- WHAT YOU SHOULD DO
Reproduce the data below line by line, from its first line to the line with "You are a computer-use", both included, and nothing past that point.

- EXTRACTED MATERIAL
********

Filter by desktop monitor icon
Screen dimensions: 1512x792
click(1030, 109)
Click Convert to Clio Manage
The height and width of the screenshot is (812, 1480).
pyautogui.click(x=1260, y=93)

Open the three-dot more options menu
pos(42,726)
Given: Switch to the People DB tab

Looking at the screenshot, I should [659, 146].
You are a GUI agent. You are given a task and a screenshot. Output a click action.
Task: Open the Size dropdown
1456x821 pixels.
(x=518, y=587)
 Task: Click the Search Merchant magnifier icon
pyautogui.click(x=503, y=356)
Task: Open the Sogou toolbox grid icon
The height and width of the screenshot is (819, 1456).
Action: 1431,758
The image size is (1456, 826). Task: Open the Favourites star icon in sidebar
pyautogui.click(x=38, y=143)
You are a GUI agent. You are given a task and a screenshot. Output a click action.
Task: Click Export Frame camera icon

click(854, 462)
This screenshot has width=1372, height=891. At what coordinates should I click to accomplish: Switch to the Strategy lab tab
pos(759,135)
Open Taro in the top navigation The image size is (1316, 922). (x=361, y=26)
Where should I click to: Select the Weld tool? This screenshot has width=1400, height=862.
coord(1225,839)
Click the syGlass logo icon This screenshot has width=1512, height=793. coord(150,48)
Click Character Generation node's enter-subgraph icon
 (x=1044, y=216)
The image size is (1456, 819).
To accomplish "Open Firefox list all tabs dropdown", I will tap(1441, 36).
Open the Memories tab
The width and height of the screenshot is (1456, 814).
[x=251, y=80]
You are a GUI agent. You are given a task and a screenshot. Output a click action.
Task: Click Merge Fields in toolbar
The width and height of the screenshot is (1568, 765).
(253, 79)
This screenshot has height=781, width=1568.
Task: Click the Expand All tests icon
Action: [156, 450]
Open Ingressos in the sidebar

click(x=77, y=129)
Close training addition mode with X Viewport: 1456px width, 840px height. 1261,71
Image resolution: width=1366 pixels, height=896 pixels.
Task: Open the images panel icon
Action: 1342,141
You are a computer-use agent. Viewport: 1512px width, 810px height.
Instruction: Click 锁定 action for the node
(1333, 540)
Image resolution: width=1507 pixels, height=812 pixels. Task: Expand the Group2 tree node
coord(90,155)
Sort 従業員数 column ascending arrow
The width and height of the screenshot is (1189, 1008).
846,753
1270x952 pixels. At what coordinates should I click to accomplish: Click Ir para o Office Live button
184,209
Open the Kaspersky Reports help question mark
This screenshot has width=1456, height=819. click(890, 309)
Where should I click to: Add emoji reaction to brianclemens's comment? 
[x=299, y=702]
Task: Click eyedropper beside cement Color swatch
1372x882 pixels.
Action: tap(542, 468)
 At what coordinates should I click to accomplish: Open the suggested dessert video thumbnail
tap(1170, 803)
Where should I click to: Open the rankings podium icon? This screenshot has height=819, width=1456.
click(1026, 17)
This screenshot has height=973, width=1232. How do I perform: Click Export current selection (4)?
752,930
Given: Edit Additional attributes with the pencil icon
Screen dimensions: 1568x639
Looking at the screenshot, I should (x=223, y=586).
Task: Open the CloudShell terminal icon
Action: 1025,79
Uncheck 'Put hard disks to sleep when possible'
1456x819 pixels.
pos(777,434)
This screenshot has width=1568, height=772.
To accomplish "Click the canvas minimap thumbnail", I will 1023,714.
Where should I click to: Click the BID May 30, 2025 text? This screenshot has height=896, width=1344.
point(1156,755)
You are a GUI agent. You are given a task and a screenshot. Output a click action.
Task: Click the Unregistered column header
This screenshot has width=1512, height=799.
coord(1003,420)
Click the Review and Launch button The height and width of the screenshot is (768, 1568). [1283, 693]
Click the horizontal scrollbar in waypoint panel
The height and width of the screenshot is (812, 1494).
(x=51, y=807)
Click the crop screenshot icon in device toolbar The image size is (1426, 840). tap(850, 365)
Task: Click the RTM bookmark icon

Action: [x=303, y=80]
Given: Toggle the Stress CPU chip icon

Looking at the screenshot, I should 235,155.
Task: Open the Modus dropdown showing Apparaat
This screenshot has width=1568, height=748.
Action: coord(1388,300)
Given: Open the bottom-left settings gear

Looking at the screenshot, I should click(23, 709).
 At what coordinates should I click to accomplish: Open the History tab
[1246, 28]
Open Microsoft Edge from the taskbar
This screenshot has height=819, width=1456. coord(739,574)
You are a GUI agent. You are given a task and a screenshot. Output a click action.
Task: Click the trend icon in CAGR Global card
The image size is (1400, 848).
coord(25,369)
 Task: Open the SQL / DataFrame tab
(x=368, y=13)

********

- EXERCISE OUTPUT
Filter by desktop monitor icon
Screen dimensions: 1512x792
click(1030, 109)
Click Convert to Clio Manage
The height and width of the screenshot is (812, 1480).
pyautogui.click(x=1260, y=93)

Open the three-dot more options menu
pos(42,726)
Given: Switch to the People DB tab

Looking at the screenshot, I should [659, 146].
You are a GUI agent. You are given a task and a screenshot. Output a click action.
Task: Open the Size dropdown
1456x821 pixels.
(x=518, y=587)
 Task: Click the Search Merchant magnifier icon
pyautogui.click(x=503, y=356)
Task: Open the Sogou toolbox grid icon
The height and width of the screenshot is (819, 1456).
Action: 1431,758
The image size is (1456, 826). Task: Open the Favourites star icon in sidebar
pyautogui.click(x=38, y=143)
You are a GUI agent. You are given a task and a screenshot. Output a click action.
Task: Click Export Frame camera icon

click(854, 462)
This screenshot has width=1372, height=891. At what coordinates should I click to accomplish: Switch to the Strategy lab tab
pos(759,135)
Open Taro in the top navigation The image size is (1316, 922). (x=361, y=26)
Where should I click to: Select the Weld tool? This screenshot has width=1400, height=862.
coord(1225,839)
Click the syGlass logo icon This screenshot has width=1512, height=793. coord(150,48)
Click Character Generation node's enter-subgraph icon
 (x=1044, y=216)
The image size is (1456, 819).
To accomplish "Open Firefox list all tabs dropdown", I will tap(1441, 36).
Open the Memories tab
The width and height of the screenshot is (1456, 814).
[x=251, y=80]
You are a GUI agent. You are given a task and a screenshot. Output a click action.
Task: Click Merge Fields in toolbar
The width and height of the screenshot is (1568, 765).
(253, 79)
This screenshot has height=781, width=1568.
Task: Click the Expand All tests icon
Action: [156, 450]
Open Ingressos in the sidebar

click(x=77, y=129)
Close training addition mode with X Viewport: 1456px width, 840px height. 1261,71
Image resolution: width=1366 pixels, height=896 pixels.
Task: Open the images panel icon
Action: 1342,141
You are a computer-use agent. Viewport: 1512px width, 810px height.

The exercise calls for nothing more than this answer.